The Americans Are Coming! is part of a recent wave of exciting scholarship on the Garvey movement written by a newer generation of scholars like Claudrena Harold, Mary Rolinson, Ramla Bandele, Natanya Duncan, Adam Ewing, and others, but none of us could have done much without the foundational work and mentorship of pioneering Garvey scholars like Rupert Lewis, the recently deceased Tony Martin, and the incomparable Robert A. Hill, whose multi-volume Marcus Garvey and UNIA papers represents only a fraction of his global pursuit and collection of Garvey-related primary documents.
Do you see a role for Pan-Africanist ideas like Garvey’s today?
Yes, certainly. Just as Garvey drew upon pre-existing Pan-Africanist ideas to forge his UNIA, African anti-colonial leaders like Nkrumah, Azikiwe and Kenyatta drew inspiration from this Pan-Africanist geneology to help forge new African nation-states, which in turn inspired diasporic Pan-Africanists like Malcolm X. As you know in expert detail, Pan-African ideas animated both the South African anti-apartheid struggle and the global anti-apartheid movement.
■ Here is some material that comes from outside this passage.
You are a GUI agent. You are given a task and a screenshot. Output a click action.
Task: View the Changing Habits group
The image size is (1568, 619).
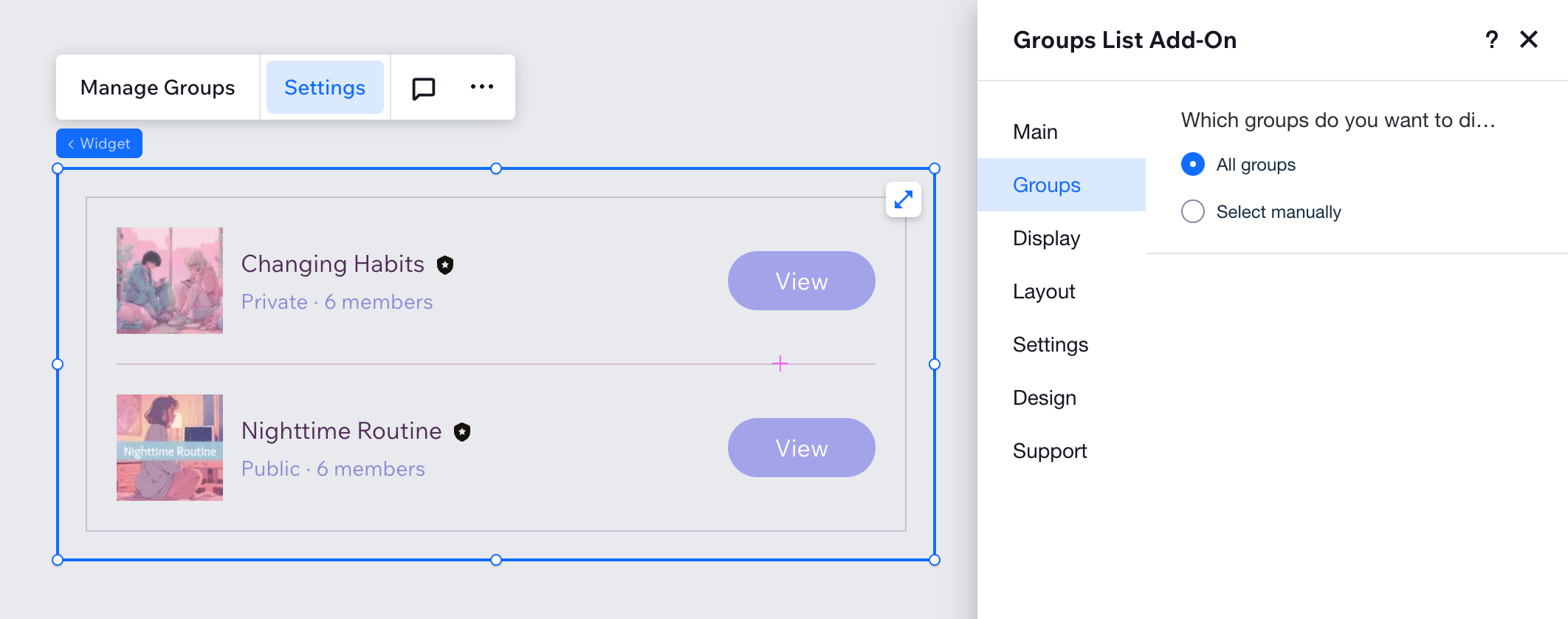(x=801, y=281)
But Pan African ideas are particularly relevant today because many of the political, socio-economic, educational, penal, etc. conditions that have historically generated Pan-Africanist thought and action are still in existence.
There is tremendous movement and interaction among diverse groups of black peoples today, from the post-1965 African diaspora, and the continuing Caribbean diaspora particularly to the United States and Europe, and a growing African American diaspora in Africa, all of which facilitates deeper interactions, connections (and conflicts) between diverse black peoples who often share, along with their many other identities, a heightened racial consciousness borne from broadly similar historical and contemporary experiences with various forms of white supremacy.
Despite very demonstrable examples of black advancement and achievement, black institutions like my alma mater Howard, which has been such an important crossroads for black peoples worldwide, and as an incubator of Pan-Africanist thought, are struggling to stay afloat financially. In some ways, Howard is a metaphor for the black world; a symbol of black achievement and pride against the odds, but also reflective of the very fragile state of much of the black world today.
True, the vast majority of the world is in struggle mode. But as long as black peoples collectively remain in such perilous conditions, and there remain substantive evidence that at least some of this fragility is due to historic and contemporary racial exclusion, discrimination, hostility and indifference, there will be a role for Pan-Africanist ideas as a generative ideology to seek the alleviation of these conditions on a global scale.